## EXERCISE TEXT
━━━

JOO LEE KANG QUESTIONS NATURE
Initially one is struck by the detailed, precisioned control Joo Lee Kang exercises over her medium — a Bic ballpoint pen. Her renderings draw you in for a closer look as you marvel at the shading, the anatomical precision of the insects, animals and plant life she has executed with such depth of detail. But what stops you in your tracks are the grotesque and mutated flora and fauna that emerge with a closer observation.
Boston-based artist Kang’s work has an overriding Victorian motif — an opulence of delicate laces, festooned swags and the feminine use of lush abundance. But the fascination fades quickly when malformed animals with multiple appendages, misshapen features and mutated double heads begin to emerge.
Kang, 30, who was born in South Korea and earned her MFA at the School of the Museum of Fine Arts, Boston and Tufts University, said, “By drawing mutated animals and plants, I question nature’s place in the modern context. What is nature? What is natural?” Her subjects portray an ambiguity of the possible definitions. She says she’s at a loss to describe what is natural in our present day due to cross-breeding and genetic engineering — ways that humans control and reconfigure the natural process. She asks the philosophical question, “Should the results of such human-developed processes be construed as a part of nature, or should nature exist independently of human progress?”

━━━

## ENTRIES SHOWN

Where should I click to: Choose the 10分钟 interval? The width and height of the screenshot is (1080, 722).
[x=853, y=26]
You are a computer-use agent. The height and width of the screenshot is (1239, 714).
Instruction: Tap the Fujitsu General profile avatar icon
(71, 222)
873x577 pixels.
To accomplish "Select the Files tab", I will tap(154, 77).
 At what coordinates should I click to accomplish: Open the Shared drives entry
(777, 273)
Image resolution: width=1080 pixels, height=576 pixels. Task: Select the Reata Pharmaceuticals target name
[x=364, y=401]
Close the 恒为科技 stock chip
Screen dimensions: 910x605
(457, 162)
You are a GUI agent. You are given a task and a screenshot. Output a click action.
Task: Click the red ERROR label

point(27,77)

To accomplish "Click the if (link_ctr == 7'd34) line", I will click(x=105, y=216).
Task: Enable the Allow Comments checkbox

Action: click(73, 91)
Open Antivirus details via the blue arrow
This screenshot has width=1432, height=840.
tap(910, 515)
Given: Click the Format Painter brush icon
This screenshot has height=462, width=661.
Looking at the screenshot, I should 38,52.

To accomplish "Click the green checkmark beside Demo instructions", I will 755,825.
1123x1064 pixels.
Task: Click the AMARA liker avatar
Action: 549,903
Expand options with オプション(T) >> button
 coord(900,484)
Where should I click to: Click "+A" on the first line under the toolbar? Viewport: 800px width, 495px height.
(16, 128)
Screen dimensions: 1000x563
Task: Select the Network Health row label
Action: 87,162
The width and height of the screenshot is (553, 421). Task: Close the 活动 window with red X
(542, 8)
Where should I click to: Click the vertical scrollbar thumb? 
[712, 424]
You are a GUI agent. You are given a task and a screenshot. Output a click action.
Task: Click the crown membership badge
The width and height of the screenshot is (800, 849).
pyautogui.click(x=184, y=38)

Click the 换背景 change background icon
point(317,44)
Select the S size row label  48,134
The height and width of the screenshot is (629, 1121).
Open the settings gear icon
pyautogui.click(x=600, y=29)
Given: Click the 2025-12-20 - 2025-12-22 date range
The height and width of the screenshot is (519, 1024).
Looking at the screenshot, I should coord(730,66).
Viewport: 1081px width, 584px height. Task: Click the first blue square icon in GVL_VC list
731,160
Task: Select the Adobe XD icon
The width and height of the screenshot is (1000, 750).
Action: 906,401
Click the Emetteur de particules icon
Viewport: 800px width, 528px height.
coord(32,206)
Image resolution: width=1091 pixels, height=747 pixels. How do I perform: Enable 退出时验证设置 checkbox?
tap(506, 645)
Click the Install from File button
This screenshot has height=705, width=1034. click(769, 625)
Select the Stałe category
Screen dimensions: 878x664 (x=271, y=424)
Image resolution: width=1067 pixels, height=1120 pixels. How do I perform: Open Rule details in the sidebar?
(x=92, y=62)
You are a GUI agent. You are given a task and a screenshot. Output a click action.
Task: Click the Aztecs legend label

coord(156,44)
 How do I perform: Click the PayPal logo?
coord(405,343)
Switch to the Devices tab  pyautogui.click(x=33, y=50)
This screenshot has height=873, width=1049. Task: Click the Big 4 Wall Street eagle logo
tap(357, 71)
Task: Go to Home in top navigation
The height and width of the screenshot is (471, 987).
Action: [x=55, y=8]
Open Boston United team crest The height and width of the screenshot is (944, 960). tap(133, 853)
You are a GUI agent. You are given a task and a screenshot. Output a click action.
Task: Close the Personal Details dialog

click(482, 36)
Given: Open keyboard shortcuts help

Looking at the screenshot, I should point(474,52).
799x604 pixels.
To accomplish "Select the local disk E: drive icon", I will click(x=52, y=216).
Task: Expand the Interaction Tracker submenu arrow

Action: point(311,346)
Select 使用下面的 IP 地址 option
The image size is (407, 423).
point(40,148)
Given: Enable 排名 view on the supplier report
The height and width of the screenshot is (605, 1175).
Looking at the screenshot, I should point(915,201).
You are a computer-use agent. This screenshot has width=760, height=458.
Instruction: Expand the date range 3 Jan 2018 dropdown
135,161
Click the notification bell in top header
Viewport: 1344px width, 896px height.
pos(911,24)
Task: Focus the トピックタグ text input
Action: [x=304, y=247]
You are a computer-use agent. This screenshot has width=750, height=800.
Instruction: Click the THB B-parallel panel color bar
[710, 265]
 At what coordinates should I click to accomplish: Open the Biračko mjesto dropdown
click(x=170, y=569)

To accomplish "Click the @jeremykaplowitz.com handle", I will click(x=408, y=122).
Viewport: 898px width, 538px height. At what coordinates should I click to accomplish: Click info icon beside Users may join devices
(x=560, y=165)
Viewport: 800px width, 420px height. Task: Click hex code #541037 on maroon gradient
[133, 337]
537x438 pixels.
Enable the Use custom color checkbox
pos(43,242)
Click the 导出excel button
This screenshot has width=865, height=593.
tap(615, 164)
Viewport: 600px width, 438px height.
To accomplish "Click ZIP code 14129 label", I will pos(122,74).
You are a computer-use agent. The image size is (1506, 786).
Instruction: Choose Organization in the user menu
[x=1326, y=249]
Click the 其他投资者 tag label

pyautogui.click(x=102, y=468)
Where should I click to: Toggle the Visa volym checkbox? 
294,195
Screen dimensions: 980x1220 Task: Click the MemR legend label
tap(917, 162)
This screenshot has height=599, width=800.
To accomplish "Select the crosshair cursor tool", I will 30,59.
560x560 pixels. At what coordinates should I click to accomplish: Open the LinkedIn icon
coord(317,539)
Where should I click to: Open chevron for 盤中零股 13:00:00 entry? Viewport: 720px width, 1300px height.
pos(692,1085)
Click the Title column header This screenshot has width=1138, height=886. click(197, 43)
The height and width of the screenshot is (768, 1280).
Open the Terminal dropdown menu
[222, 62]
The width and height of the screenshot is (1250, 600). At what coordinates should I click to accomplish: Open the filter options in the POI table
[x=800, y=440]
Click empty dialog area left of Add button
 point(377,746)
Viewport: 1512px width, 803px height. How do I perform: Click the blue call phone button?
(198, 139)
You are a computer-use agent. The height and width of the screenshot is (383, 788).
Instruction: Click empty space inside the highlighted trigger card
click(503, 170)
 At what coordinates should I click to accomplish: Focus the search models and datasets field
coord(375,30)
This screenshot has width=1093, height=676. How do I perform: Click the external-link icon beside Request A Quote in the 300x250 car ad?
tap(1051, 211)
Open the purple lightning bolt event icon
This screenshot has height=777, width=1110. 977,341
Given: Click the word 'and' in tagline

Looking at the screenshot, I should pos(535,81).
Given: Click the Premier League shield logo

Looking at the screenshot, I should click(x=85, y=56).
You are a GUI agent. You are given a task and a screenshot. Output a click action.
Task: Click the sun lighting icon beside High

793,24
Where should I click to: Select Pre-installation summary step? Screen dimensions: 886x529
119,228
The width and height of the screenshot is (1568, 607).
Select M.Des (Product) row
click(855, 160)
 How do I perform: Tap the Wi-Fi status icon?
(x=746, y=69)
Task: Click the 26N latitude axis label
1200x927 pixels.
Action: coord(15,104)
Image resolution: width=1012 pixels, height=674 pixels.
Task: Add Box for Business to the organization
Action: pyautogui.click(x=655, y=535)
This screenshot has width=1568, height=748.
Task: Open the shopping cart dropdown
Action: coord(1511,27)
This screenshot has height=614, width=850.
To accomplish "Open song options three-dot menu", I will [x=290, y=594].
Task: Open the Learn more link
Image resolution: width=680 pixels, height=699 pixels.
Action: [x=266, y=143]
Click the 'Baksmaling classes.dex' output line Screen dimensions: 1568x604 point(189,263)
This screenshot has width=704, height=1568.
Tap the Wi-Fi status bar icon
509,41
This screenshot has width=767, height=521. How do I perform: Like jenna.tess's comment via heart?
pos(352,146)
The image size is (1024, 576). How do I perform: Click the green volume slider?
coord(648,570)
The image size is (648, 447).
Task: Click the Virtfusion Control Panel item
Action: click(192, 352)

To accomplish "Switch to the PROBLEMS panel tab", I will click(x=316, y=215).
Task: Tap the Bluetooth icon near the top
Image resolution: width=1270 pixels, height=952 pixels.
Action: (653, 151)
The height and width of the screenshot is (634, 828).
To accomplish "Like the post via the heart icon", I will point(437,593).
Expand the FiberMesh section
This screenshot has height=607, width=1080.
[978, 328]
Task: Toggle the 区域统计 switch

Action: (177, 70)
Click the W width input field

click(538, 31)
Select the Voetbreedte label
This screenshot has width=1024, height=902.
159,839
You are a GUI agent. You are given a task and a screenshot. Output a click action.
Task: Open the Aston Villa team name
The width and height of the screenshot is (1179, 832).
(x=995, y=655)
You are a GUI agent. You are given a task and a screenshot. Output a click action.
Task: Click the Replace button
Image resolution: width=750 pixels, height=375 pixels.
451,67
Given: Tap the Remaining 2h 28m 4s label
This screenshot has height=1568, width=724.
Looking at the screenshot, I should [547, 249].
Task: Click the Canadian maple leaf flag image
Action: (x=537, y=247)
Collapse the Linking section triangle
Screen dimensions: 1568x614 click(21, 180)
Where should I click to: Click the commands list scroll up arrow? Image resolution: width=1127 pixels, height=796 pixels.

━━━

## EXERCISE REQUIREMENTS
• a. In the text on Joo Lee Kang, which medium does the artist use for her drawings?
• b. Repeat the portion of the text on Joo Lee Kang between "JOO LEE KANG QUESTIONS" and "a closer observation.", inclusive.

## WRITTEN RESPONSES
• a. A Bic ballpoint pen.

• b.
JOO LEE KANG QUESTIONS NATURE
Initially one is struck by the detailed, precisioned control Joo Lee Kang exercises over her medium — a Bic ballpoint pen. Her renderings draw you in for a closer look as you marvel at the shading, the anatomical precision of the insects, animals and plant life she has executed with such depth of detail. But what stops you in your tracks are the grotesque and mutated flora and fauna that emerge with a closer observation.